Welcome to a new series of mine, The Movie List. The Movie List is a 37-part look back at the Oscar Races for 2004, 2005, and 2006, as I examine the good, the bad, and the forgotten films that had everyone buzzing. Of course, this sounds kind of ridiculous and weird, but here's the deal: I've been working on this Movie List (created from Entertainment Weekly's 25 Movies to See Before Oscar Night) for quite some time, and so far I've fully completed 2007-2009, while partially finishing 2004-2006. I've decided to turn my experience in finishing the list into a series, which won't feature a number of major contenders (Brokeback Mountain, Sideways, Dreamgirls), since I've already seen them, but it will feature plenty of interesting films. Stay with me on this, and I promise you'll find something interesting in this.
Film: A Very Long Engagement
Directed by Jean-Pierre Jeunet
Oscar Nominations: 2 (Art Direction, Aline Bonetto; Cinematography, Bruno Delbonnel)
I was reading on the A.V. Club this week an entry into their ongoing series The New Cult Canon in which they discussed Jeunet's debut film, Delicatessen. And it made a point that Jeunet's films, even his unfortunate attempt at Hollywood, are always marked by his characteristic blend of sarcasm and whimsy, dark material with light humor. And how you feel about Jeunet will directly affect what you think about his films.
A Very Long Engagement reunites Jeunet with his Amelie star Audrey Tautou, who plays Mathilde, a woman who is searching for her missing fiancée (Gaspard Ulliel) at the end of World War I. Over the course of the film, we hear of what happened to Manech and his fellow soldiers on the battlefield, with vary accounts that counter previous versions. This provides an interesting plot device, since it allows us to see how the creation and destruction of Mathilde's hope affects her in her quest. The film also features great supporting turns from Marion Cotillard and Jodie Foster.
Like all of Jeunet's films, it features his trademark direction, with all the gallows humor one could ask for. This actually does help the film, which in any other hands would have been a standard (though beautiful) romantic epic. And boy is this film beautifully shot. Delbonnel's cinematography is more than Oscar-worthy, full of epic sweep and inventive uses of filters, angles, and styles. The performances are also great, particularly the always-incredible Cotillard, who steals every scene she's in.
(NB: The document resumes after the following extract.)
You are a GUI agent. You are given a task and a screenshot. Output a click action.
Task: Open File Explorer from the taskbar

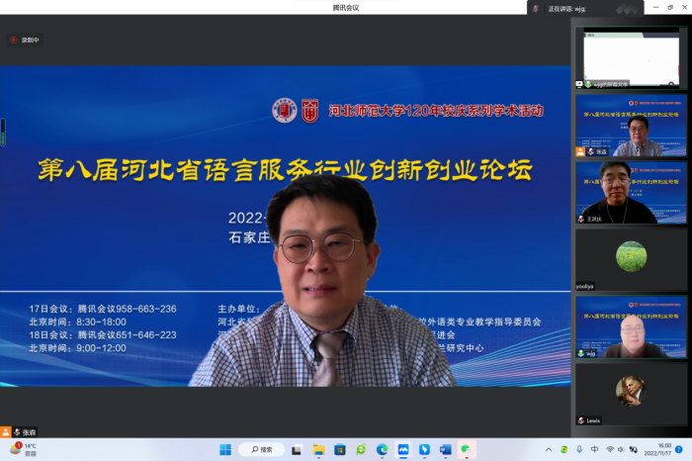coord(318,449)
The lovely and wonderful Marion Cotillard
The one thing that bothered me about the film, however, is that Jeunet's style does start to wear thin after a while. He reminds me of a French Tim Burton (minus Burton's limited color palate): he loves to dabble in the surreal but sometimes gets too absorbed in his own head. With a little restraint, A Very Long Engagement could have been a masterpiece. As it stands though, it is an excellent film, certainly one of the best France has made in the past decade.